> TASK A
In the records, replace "pixels" with "px" in the lines starting with the line that contains "147x205 pixels. Task: Click" and going on through the end of the records, leaving all else unchanged and leaving the pictures out of your answer.

> ARTICLE
##########

The Navigator's curb weight is a little over 6000 pounds. Its GVWR is 7800 pounds.
NJ Transit/LIRR could improve, especially available parking.
Who the hell wants to leave their cars at places like Journal Square or Wyandanch? Talk about ghetto.
Having safer areas to park would go a long way towards encouraging mass transit use for folks from NJ/LI.
This idea is typical New York City government stupidity. Firstly, stop defining NYC as only Manhattan; more people live in the four other boroughs than on this island. Secondly, for all you supporters of this plan, if you ever left your enclaves and explored the "land of the others" you would see that mass transit does not fit the transportation requirements of all New Yorkers; some areas of the same City you live in need (NOT A LUXURY) cars to meet daily needs. Finally, maybe its time people look at the MTA and the way it balances its budgets. Even when the City was in a fiscally stable situation the MTA was still crying poverty. How is that? Ridership is at an all time high, the State and Federal government subsidize left and right (people in Syracuse and Buffalo must love hearing that), and yet the MTA ALWAYS fails to come up with a balanced budget. But, as always, the New York City way of fixing a problem is throw money at it rather than fixing the actual cause. And to those who quote studies, how about citing the study so we can all have first hand knowledge.
This sux plain and simple.
People living in Manhattan with no cars are in joy now. But people like me who live in suburbs and have to drive everywhere - we will be screwed.
I AM middle class and I have a car. Why would they want ME to pay for people using MTA exclusively and having no car? Makes no sense, and makes even less sense to people who live in the 12 countes but do not use MTA at all. It makes more sense to increase ride price on MTA subways/trains/buses.
Elminate MTA-feeding trade unions, and cut work force and compensations. Cut MTA pension plans too - i do not have one even though I am a middle class.
"plug the MTA's budget gap by raising automobile registration fees in the 12 COUNTIES served by the MTA’s trains and buses"
This isn't just raising the fees for car owners in NYC but the whole metro area...
WHY SHOULD CAR OWNERS THAT MAY OR MAY NOT EVEN USE THE MTA HAVE TO PAY EXTRA FEES TO BAIL OUT THE MTA ?!?!?!?!?
If I live out east in Suffolk, or up north in Dutchess and Orange Counties and never even use the trains or the buses, why should I have to pay for anything...or how about most parts of Staten Island or parts of eastern Queens where readily available mass transit is sometimes non-existent.
It's one thing to raise these fees and use the money to pay for repairs to our crumbling/ congested roads and bridges or to pay Nassau and Suffolk counties the money they deserve for policing NYS roadways.

##########

> AVAILABLE RECORDS
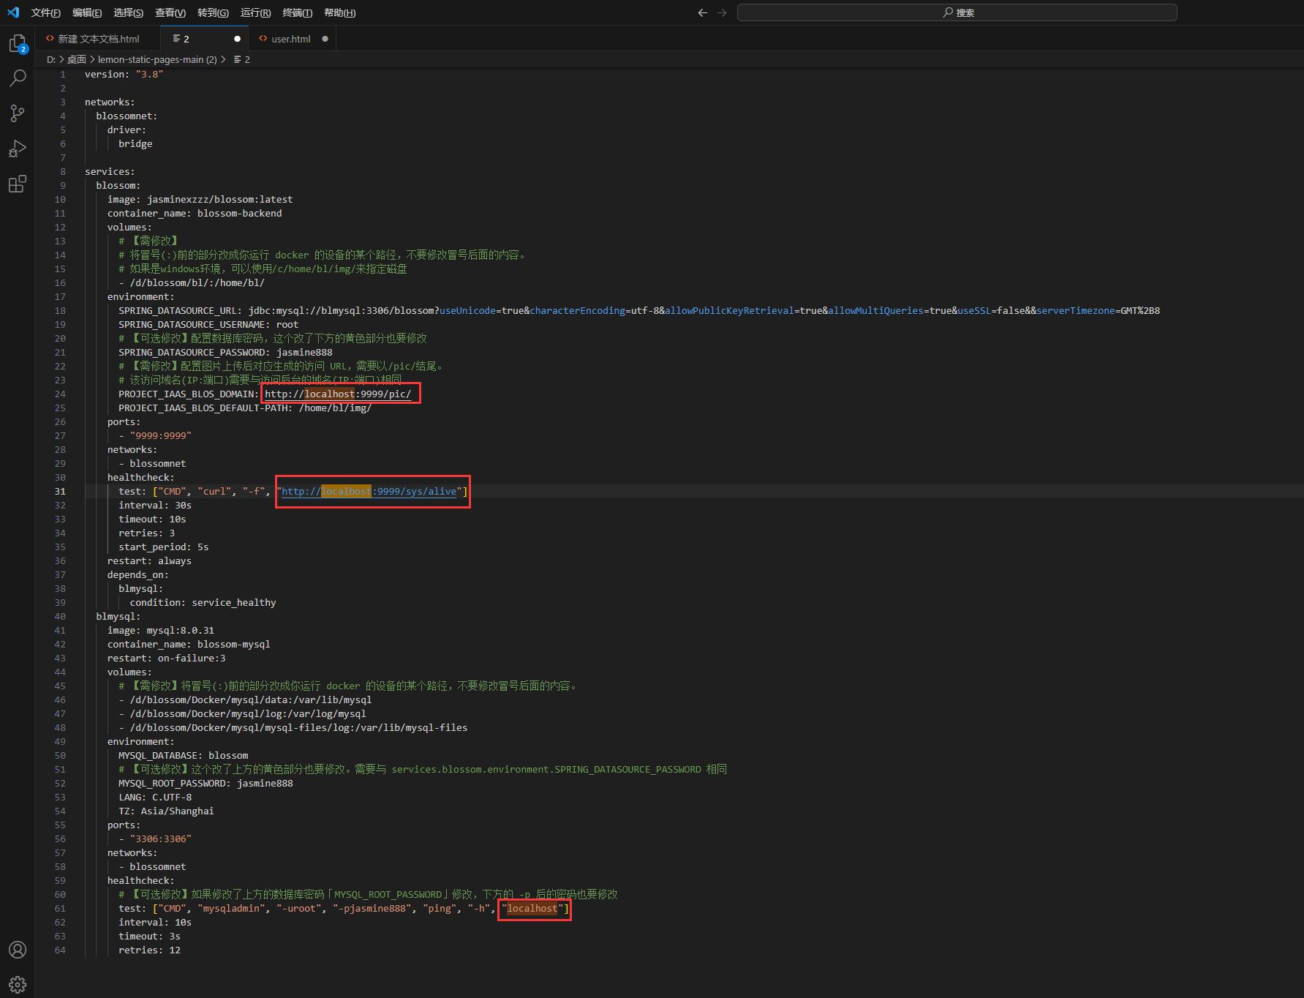Image resolution: width=1304 pixels, height=998 pixels.
Task: Open the Manage gear icon
Action: [18, 984]
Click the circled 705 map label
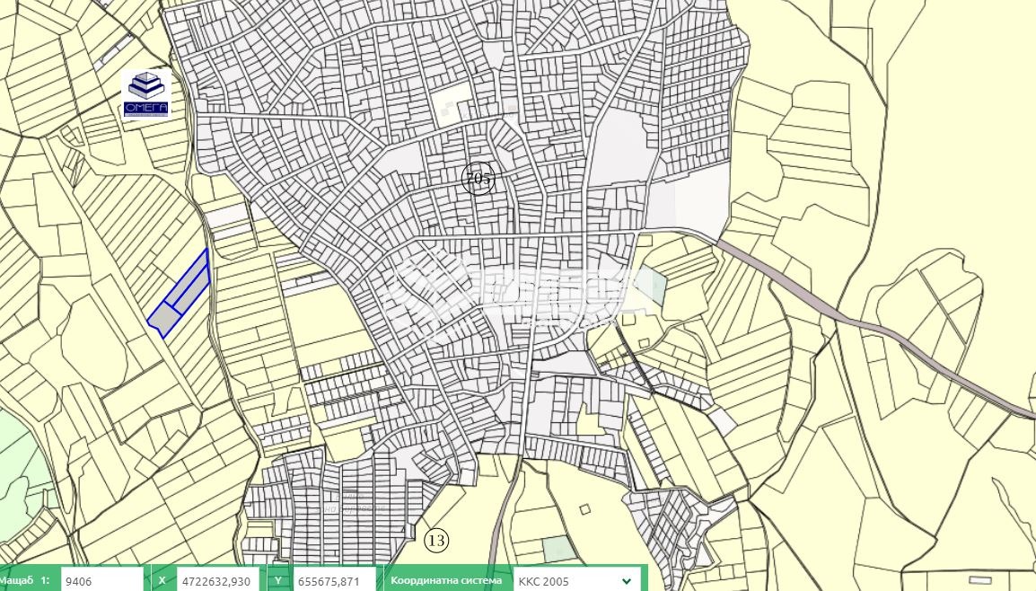 pos(478,179)
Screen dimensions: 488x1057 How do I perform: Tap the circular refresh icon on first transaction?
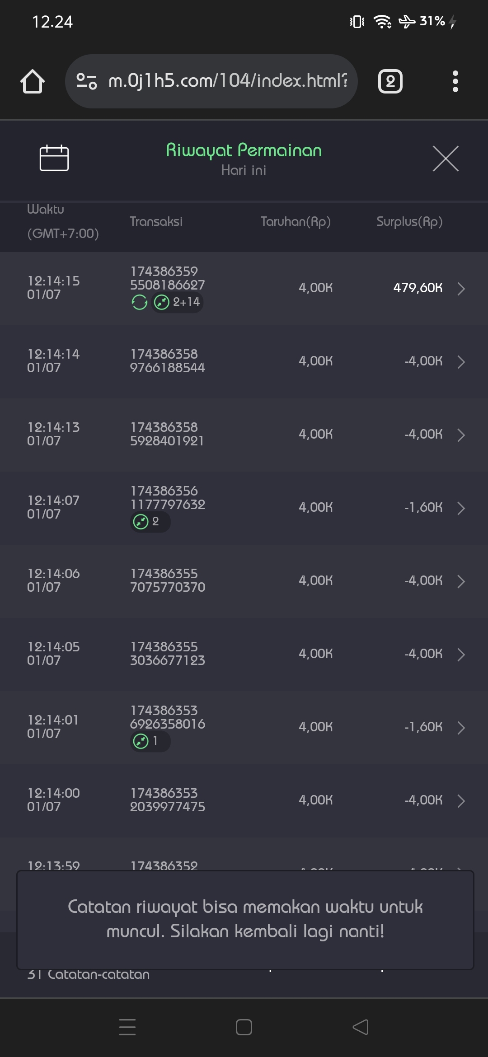(x=140, y=302)
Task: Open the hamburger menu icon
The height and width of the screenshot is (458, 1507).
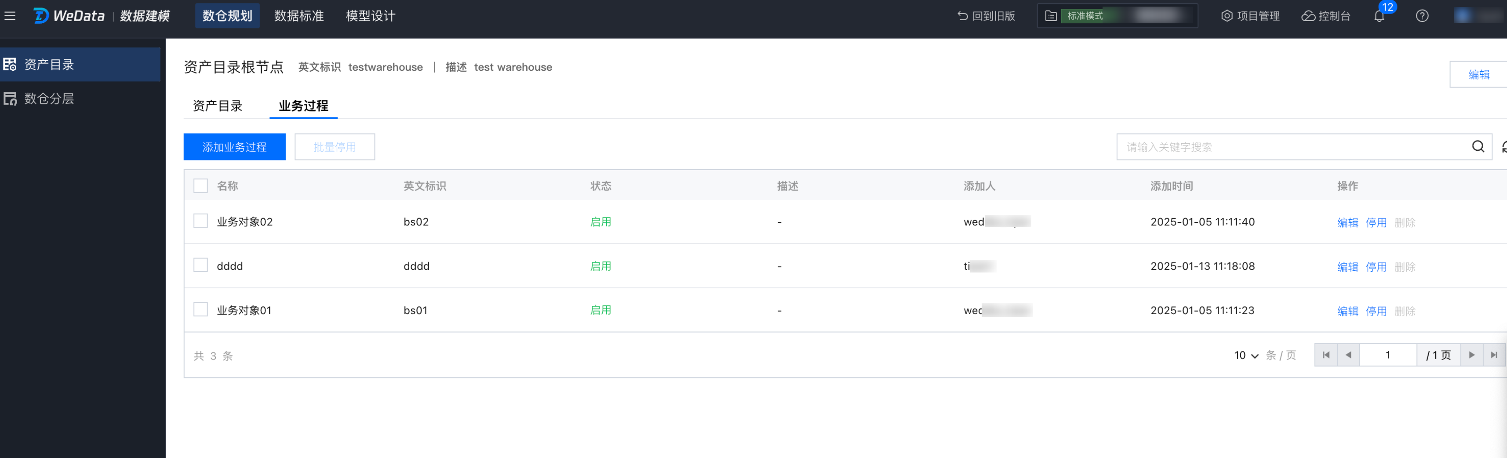Action: click(10, 16)
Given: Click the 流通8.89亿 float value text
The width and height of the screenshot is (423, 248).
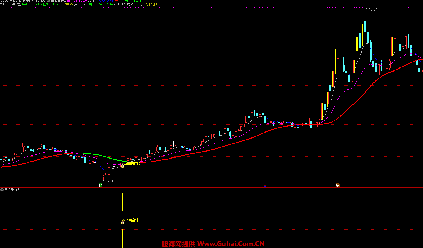Looking at the screenshot, I should (x=135, y=5).
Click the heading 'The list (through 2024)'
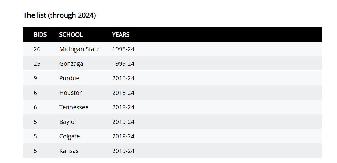This screenshot has width=337, height=163. (59, 15)
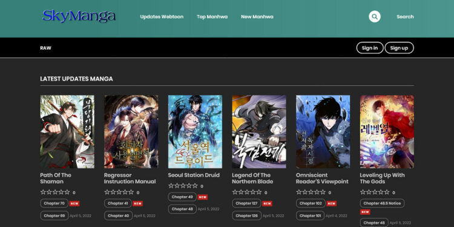Rate Seoul Station Druid with the star icons

click(x=183, y=186)

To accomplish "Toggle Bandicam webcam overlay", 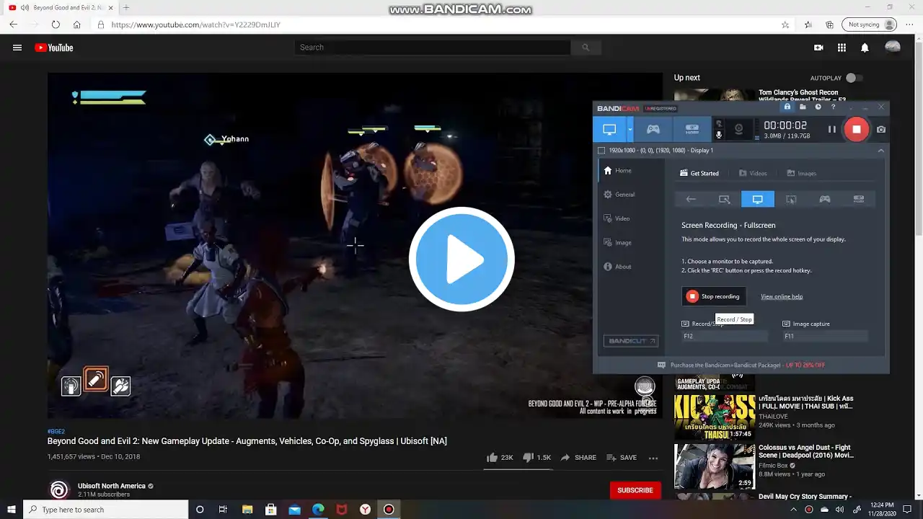I will coord(738,130).
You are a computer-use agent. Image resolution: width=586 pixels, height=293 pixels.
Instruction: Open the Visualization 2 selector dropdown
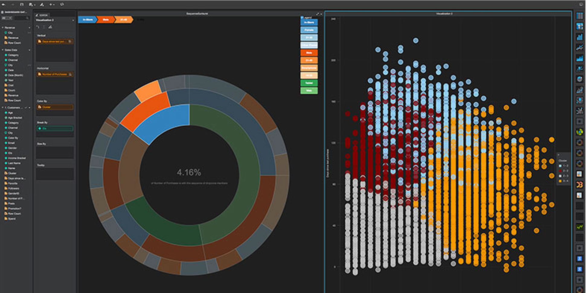73,20
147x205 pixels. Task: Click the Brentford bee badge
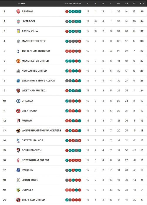coord(18,111)
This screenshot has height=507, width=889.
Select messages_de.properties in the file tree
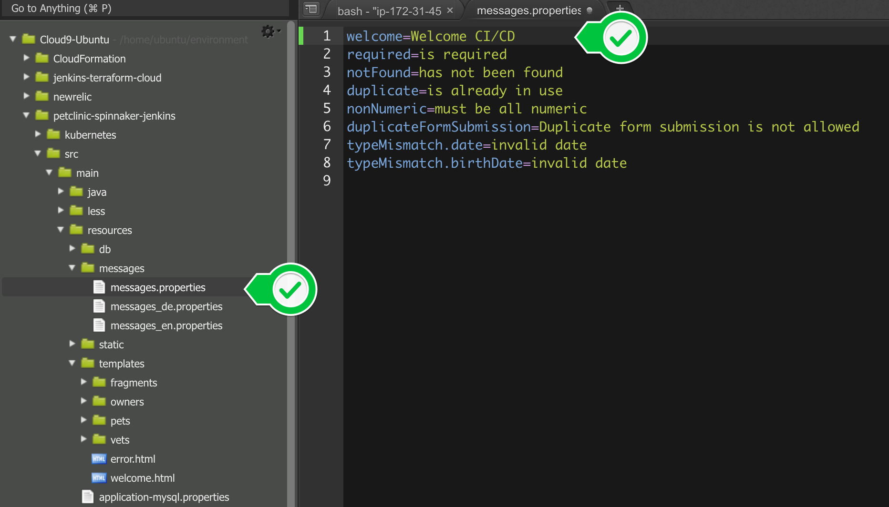coord(166,306)
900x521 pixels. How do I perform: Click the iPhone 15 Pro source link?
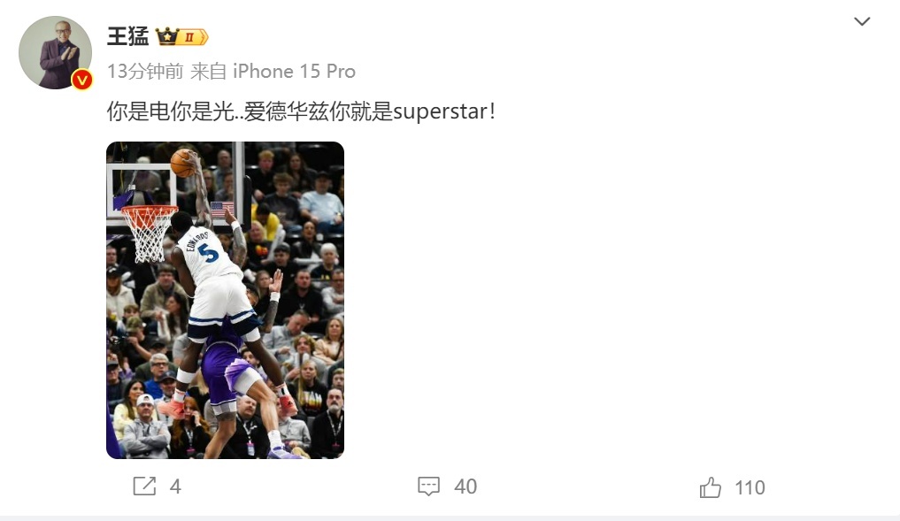pyautogui.click(x=294, y=71)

##########

> TASK B
Answer these questions about the comments on the MTA fee plan, one answer per line:
(i) What GVWR is given for the Navigator?
(ii) Which two places does one commenter name as spots where nobody wants to leave a car?
(iii) According to the quoted proposal, in how many counties do the MTA's trains and buses serve?

> CORRECT RESPONSE A
147x205 px. Task: Click the Brentford bee badge
coord(18,111)
This screenshot has height=507, width=889.
Select messages_de.properties in the file tree
coord(166,306)
900x521 px. How do I perform: Click the iPhone 15 Pro source link?
pyautogui.click(x=294, y=71)

> CORRECT RESPONSE B
(i) 7800 pounds
(ii) Journal Square and Wyandanch
(iii) 12